This tutorial is out of date! Try my longer, updated Flask-SQLite webapp tutorial here

Databases and ORMs

Okay, you have some data. Where’s it live?

  1. in a spreadsheet
  2. in a CSV
  3. in a database (MySQL, Postgres, SQLite, etc)

Out of all of those, the database is the most powerful, and can handle the most (and most complex) data. One of the downsides of a databases, though, is they aren’t so user-friendly. They aren’t tragic, but they can just be a little opaque sometimes.

The tiniest introduction to SQL

Usually when you’d like to get some information out of a database, you query it. Most of the time you’ll be using a database that supports a language called SQL - Structured Query Language.

You might have heard of SQL before, the “SQL” moniker is attached to a lot of the database systems that use it - MySQL, PostgreSQL (or Postgres), SQLite, MS SQL, etc. Each one of those can do sliiiiightly different things with SQL when you get into the more advanced stuff, but the basics are usually the same.

SQL isn’t too bad, as languages go. Let’s say we had a list of schools in New York City - the SQL query to get all the schools in Brooklyn might look like this:

SELECT * FROM schools WHERE borough = 'BK'

Which would give me back

id school_name borough
7 Abraham Lincoln BK
12 Ronald Edmonds Learning Center II BK
13 Roberto Clemente BK
41 Francis White School BK

And if Abraham Lincoln moved to Queens? Well, first there might be multiple schools named “Abraham Lincoln”, so I’m going to update it by keeping an eye on the id, which should be unique.

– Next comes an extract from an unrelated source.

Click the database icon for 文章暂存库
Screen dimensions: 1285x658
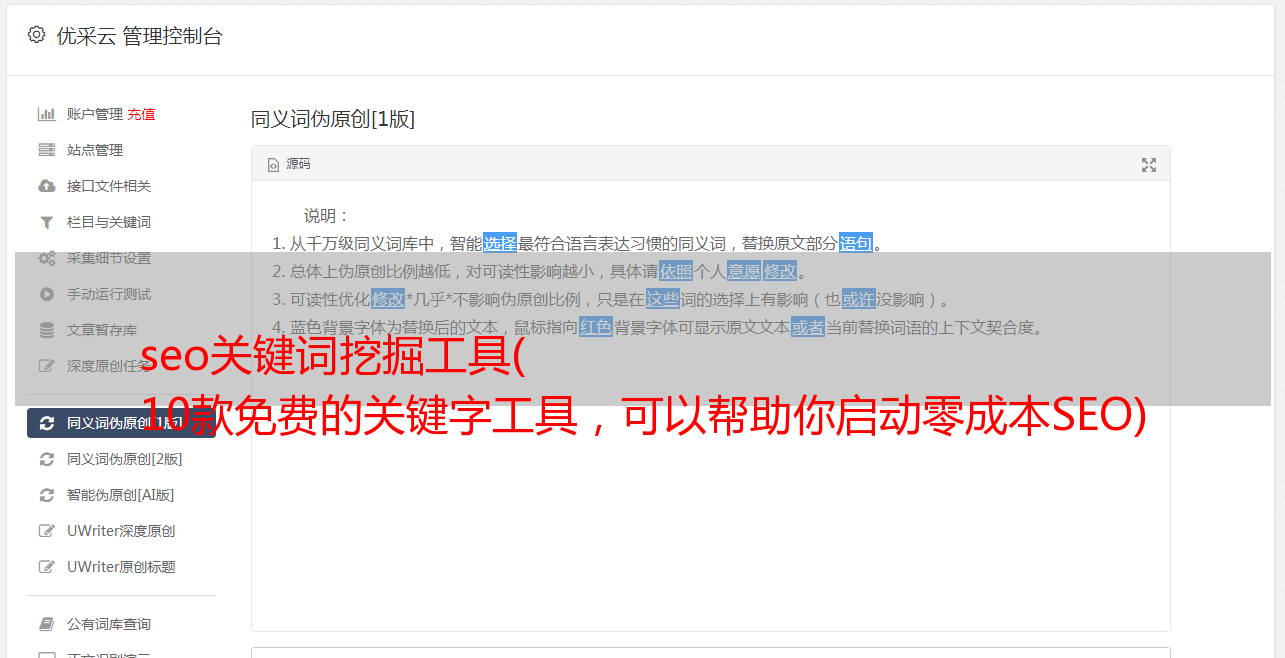pyautogui.click(x=46, y=330)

UPDATE schools SET borough = 'QN' WHERE id = 7

SQL is nice and easy enough, but I don’t want to have to sprinkle it throughout my Python code (or Ruby, or C++, etc). If only there were some way to connect that seemed kind of Python-y!

ORMs

ORMs to the rescue! ORM stands for Object-Relational Management, and it’s a way of treating your database just like any other object that you’d be programming with.

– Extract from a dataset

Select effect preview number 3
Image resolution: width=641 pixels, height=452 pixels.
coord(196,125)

For example, ActiveRecord is one I really enjoy for Ruby. If you wanted to get all of the schools from Brooklyn?

School.where(borough: 'BK')

Or grab Abraham Lincoln (Public School #7), and update it to be in Queens?

lincoln = School.find(7)
lincoln.borough = 'QN'
lincoln.save

ORMs have problems, sure, but they’re especially useful when building web applications when you have to do a lot of querying and searching.

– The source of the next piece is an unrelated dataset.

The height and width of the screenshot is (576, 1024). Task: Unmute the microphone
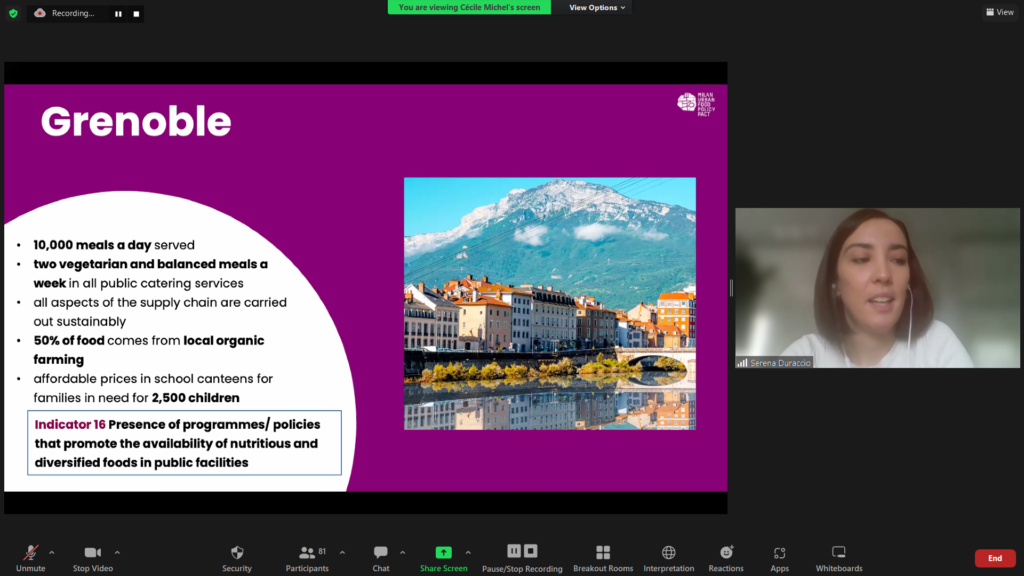tap(30, 557)
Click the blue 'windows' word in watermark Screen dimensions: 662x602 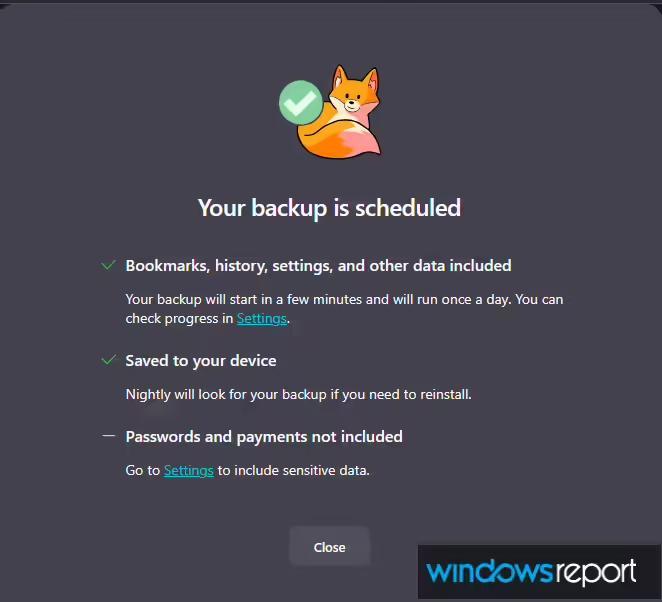click(489, 571)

I’m going to show you two ORMs for Python, SQLAlchemy and peewee.

ORM #1: SQLAlchemy

SQLAlchemy is Python’s #1 ORM. It’s definitey powerful, but the learning curve is a little steeper than the alternatives.

Read about SQLAlchemy

ORM #2: peewee

Peewee is a “small, expressive orm,” which is code words for “it doesn’t support everything under the sun.” Sometimes you need to be greedy, but sometimes simple works best.